In January 2016, MSLGROUP expanded its presence to Sri Lanka by re-branding Publicis Groupe's Sri Lankan PR agency Arc PR. In March, the company acquired Vietnam based Venus Communications to operate under the MSLGROUP brand. In March, Publicis Groupe announced an equity partnership with the communications arm of Nigeria-based The Troyka Group, including a total of 6 agencies: Insight Communications, The Thinkshop, All Seasons Media, Media Perspectives, The Quadrant Company, and Hotsauce. In June, Philippines based communications agency Arc started operating under the MSLGROUP brand through a strategic partnership with Publicis One. In November, MSLGROUP acquired Canadian PR firm North Strategic and its online video marketplace and content hub Notch Video In December, the agency established its presence in Thailand through the rebranding of Arc PR under the MSLGROUP brand.
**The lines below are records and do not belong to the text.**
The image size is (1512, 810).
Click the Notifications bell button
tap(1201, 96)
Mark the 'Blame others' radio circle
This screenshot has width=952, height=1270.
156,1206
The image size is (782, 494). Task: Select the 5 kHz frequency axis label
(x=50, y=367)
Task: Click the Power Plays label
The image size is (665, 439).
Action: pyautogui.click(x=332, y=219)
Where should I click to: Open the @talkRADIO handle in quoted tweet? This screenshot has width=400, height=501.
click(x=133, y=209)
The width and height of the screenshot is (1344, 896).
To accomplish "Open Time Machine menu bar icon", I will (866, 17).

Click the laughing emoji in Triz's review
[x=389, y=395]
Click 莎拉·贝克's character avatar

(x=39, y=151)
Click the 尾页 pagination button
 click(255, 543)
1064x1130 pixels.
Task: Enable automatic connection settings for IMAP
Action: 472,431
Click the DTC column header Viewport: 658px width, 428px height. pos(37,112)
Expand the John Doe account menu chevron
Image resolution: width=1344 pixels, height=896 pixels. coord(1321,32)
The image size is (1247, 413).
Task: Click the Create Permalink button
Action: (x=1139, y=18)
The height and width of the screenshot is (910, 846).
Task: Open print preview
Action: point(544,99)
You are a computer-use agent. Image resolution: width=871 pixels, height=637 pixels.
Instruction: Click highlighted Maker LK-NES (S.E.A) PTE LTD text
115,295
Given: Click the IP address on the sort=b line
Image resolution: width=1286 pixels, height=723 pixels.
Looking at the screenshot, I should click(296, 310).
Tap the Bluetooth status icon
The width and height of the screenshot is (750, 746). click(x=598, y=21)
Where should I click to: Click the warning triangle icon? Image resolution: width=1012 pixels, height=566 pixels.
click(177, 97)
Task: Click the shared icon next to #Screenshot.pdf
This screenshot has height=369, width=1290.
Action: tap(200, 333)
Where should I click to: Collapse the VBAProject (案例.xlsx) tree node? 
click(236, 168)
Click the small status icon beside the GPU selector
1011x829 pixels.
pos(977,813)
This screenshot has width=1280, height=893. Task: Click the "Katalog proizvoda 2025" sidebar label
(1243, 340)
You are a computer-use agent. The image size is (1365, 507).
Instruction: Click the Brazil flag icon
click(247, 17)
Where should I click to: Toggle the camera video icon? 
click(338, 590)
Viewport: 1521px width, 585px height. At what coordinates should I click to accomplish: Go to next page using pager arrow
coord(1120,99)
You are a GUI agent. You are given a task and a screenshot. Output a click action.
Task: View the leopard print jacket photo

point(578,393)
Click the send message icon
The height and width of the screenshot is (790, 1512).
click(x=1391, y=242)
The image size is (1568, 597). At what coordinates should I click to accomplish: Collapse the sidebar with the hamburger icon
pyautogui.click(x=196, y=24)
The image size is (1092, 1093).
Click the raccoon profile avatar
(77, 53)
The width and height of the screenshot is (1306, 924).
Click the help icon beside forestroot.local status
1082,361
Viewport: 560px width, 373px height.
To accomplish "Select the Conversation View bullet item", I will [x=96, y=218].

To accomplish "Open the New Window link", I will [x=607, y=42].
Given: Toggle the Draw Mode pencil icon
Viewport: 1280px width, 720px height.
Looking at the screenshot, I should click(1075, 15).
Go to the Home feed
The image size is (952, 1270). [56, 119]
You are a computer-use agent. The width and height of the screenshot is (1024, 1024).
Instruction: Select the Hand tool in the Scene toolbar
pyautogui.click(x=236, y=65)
MSL entered the Australian market in July 2017 by acquiring New South Wales based The Herd Agency, rebranding it as Herd MSL. In November 2017, the agency opened a new office in Prague by integrating Publicis' PR operations in the Czech Republic under the MSL brand.

In 2019 MSL global CEO Guillaume Herbette left the company but was not replaced.

In December 2021, a team of Qorvis executives completed a management buyout, wholly acquiring the public affairs specialist shop from holding company Publicis Groupe and is no longer a part of Publicis Groupe or MSL.

==Recognition==

- In 2016, MSLGROUP tied for fifth in the Holmes Report 250 Global Ranking of PR Firms, by revenue.
- In 2021, MSLGROUP was ranked 7th on the Global Top 250 PR Agency Ranking.
- MSL was named a 2022 and 2021 PRWeek Best Place to Work and PRovoke Media's 2022 Best Midsize Agency to Work For.

==Controversies==

Qorvis MSLGroup, amid the execution of political protesters and opponents, has been working with Saudi Arabia for more than a decade to whitewash its record on human rights.